→ **STUDY TEXT**:
□ □ □ □

Jan 222016
 

Issue 115 Acevedo FKAA for web

by Margaret Blank…….

Getting information from the Florida Keys Aqueduct Authority (FKAA) is like pulling teeth sometimes. Good thing I don’t mind pulling teeth.

A while back, I asked the FKAA to provide a list of subcontractors on all it’s current projects. It is standard practice to require a contractor to provide a list of subcontractors. I got back this response saying that their contract documents include no such requirement. That is so bizarre, I felt compelled to dig deeper.

I read through the contract documents for the Cudjoe Regional projects. It turns out that not only does the FKAA require a list of subcontractors, but they also track local business participation. That means that on these projects, the FKAA went beyond the standard requirement. They required much more than a mere list.

They demanded to know how much the local businesses were being paid, and wanted to ensure a minimum percentage. My purpose is not to dispute that approach, although it can be problematic. My purpose is to demonstrate that the FKAA knew very well how much the Toppino companies were earning off the Cudjoe Regional project. They lied when they said they didn’t require a list of subcontractors. Sadly, I’m zero percent shocked by this.

The clearest language was contained in the Cudjoe Regional Outer Islands contract, and so I sent a public records request for that project in particular. This time I got a substantive, credible-seeming answer. It turns out that the two Toppino companies that I’m aware of (Charley Toppino & Sons and Monroe Concrete) will earn $9.5 million on this project alone. Let’s not forget there are two other Cudjoe Regional projects.

□ □ □ □

→ **YOUR GOAL**: According to the article on the Florida Keys Aqueduct Authority, how much will Charley Toppino & Sons and Monroe Concrete earn on the Cudjoe Regional Outer Islands project?

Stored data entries
□ □ □ □

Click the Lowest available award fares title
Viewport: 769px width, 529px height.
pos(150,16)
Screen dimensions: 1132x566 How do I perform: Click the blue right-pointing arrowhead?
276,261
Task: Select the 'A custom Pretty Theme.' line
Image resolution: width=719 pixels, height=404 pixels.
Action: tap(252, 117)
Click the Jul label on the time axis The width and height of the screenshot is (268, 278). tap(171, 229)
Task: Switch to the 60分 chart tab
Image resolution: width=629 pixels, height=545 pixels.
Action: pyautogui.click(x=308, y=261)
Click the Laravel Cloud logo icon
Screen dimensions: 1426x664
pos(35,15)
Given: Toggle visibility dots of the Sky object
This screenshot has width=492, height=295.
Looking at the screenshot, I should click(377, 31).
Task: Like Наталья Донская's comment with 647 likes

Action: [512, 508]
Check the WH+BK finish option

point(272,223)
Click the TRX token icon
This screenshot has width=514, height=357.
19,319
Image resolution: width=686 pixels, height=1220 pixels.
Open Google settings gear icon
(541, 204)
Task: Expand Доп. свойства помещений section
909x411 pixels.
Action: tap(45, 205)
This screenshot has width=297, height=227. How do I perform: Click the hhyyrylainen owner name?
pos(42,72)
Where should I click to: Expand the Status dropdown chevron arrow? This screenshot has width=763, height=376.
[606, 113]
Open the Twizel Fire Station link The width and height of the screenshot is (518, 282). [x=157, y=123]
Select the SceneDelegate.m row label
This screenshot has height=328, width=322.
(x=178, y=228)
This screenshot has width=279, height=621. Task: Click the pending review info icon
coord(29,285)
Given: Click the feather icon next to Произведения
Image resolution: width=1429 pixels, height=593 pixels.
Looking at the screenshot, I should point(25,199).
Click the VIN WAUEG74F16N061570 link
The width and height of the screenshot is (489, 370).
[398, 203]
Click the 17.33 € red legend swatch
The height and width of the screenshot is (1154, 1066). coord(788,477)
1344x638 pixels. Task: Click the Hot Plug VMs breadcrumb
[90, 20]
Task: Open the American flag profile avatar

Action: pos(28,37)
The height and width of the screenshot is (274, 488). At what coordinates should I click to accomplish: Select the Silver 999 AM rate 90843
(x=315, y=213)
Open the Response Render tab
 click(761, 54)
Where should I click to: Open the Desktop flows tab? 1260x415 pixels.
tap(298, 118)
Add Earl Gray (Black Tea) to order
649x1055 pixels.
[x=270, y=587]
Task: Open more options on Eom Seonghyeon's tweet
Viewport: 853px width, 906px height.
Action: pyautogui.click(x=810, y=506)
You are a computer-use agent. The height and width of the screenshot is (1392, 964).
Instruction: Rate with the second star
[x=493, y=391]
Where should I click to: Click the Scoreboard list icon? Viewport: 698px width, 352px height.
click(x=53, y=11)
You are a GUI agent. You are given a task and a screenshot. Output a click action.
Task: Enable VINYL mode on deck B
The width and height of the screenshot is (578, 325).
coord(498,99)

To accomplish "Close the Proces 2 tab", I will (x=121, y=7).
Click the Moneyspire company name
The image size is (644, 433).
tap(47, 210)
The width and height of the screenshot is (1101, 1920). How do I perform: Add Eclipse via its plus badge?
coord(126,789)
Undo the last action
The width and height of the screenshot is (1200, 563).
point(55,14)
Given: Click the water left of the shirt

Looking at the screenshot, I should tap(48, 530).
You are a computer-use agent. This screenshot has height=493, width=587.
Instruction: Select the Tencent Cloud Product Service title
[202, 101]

□ □ □ □

→ **EXPECTED ANSWER**: $9.5 million.